Ван Ален сорвался с места, схватившись за оружие, и он вскинул руку, остерегающе окрикнув:
– Ян! Нет!
Тот остановился в шаге от Хагнера, смотрящего на свою руку с удивлением и почти испугом; в наступившей тишине Курт неспешно поднялся, так же неторопливо отряхнул плечо и штанину от пыли, кривясь, расправил грудь и глубоко вдохнул. В точке схождения ребер простреливало, хотя, кажется, трещин или защемления не было. Знал бы, что парень уже способен на такое – увернулся бы, хотя воспитательный момент, конечно, был бы тогда не столь наглядным.
– Простите, – с усилием произнес Хагнер, отступив. – Я не хотел…
– Я предупреждал, – наставительно сказал охотник, все так же не убирая ладони с рукояти. – Я об этом предупреждал. Он не подвластен сам себе.
– Брось, Ян, – поморщился Курт, – не гони волну. Я облил помоями его матушку – как бы ты себя повел на его месте?.. Ничего, Макс, это было ожидаемо: я доводил тебя намеренно. Однако, невзирая на то, что сейчас я сказал Яну, кое в чем он прав. Да, думаю, и он сам засветил бы в физиономию тому, кто сказал бы несколько ласковых слов о его матери, сестре, если б таковая была, или брате; однако разница в том, что он сделал бы это вполне сознательно. Ты же не хотел – но сделал. Просто поддался эмоции. Поддался озлоблению; и – потерял голову. Я разбудил-таки в тебе зверя.
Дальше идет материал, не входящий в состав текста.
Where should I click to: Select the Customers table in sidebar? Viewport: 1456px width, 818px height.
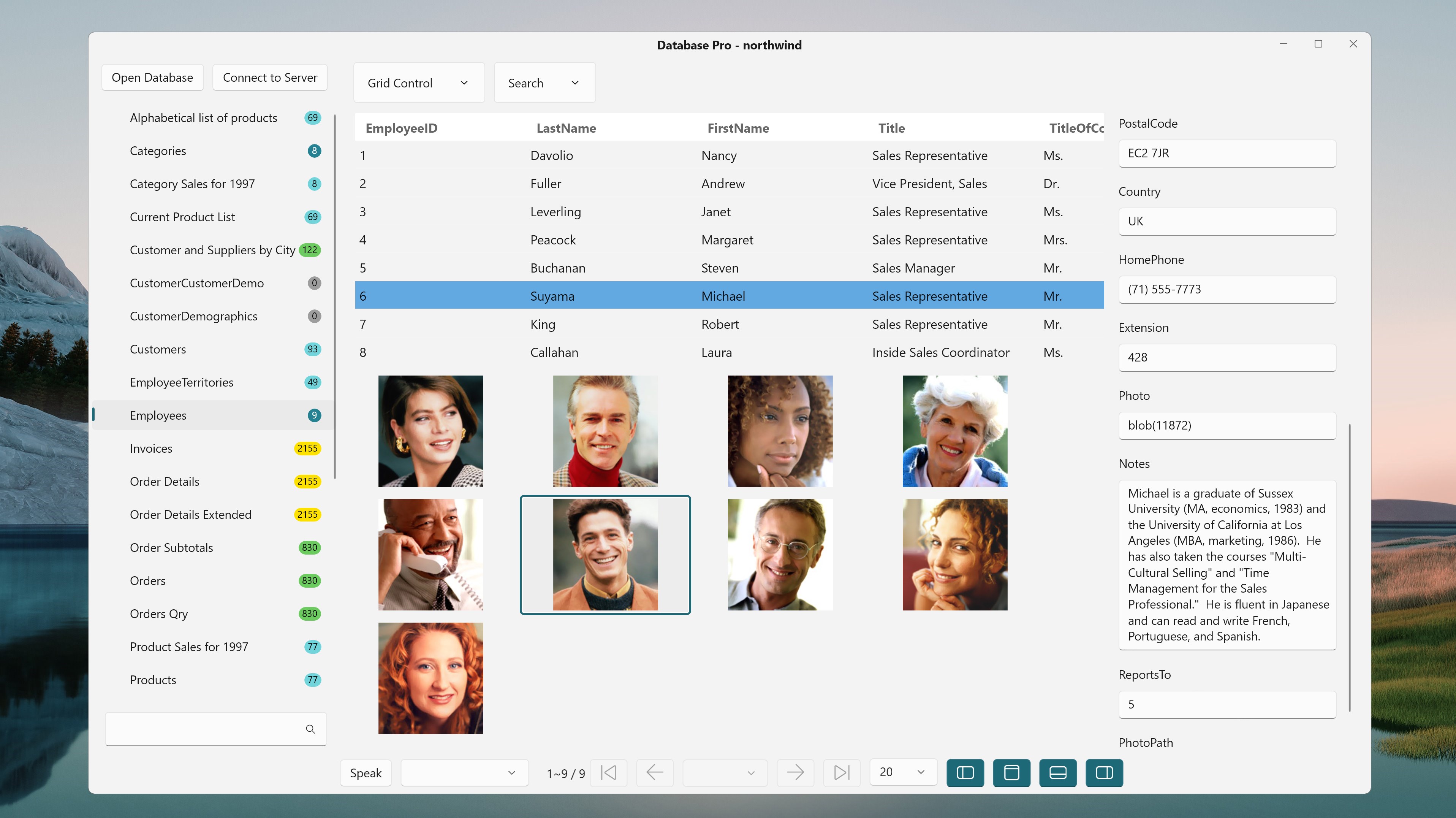(158, 349)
– До сих пор такого не случалось, – тихо выговорил Хагнер, и Курт пожал плечами:
– До сих пор и поводов таких не было… А теперь, когда пар ты выпустил, выслушай меня снова. Изменить мы уже ничего не сможем.
– Почему вы так уверены?
– Подумай спокойно, и ты сам поймешь, что я прав, Макс. Ее больше нет, остается только смириться с этим.
– Смириться? Ну уж нет. Пусть только он окажется рядом, пусть только…
– Злость, Макс, – напомнил Курт. – Следи за ней. Это говорил и мне мой инструктор, когда бросал меня мордой в пыль, и еще немало кто немалому количеству народу, однако для тебя это имеет куда большее значение. Ян прав и в еще одном: твой зверь будет требовать крови, и не раз, и чем ты будешь старше, тем больше. Такова твоя сущность, вот только с этим как раз смиряться не стоит. Бери его под контроль уже сейчас, иначе после будет трудно.
– Будешь лелеять мысль о том, как перегрызешь ему глотку, – добавил Ван Ален, – и единственное, чего добьешься – растравишь аппетиты этого зверя.
– Посмотрел бы я на вас, если б ваша мать…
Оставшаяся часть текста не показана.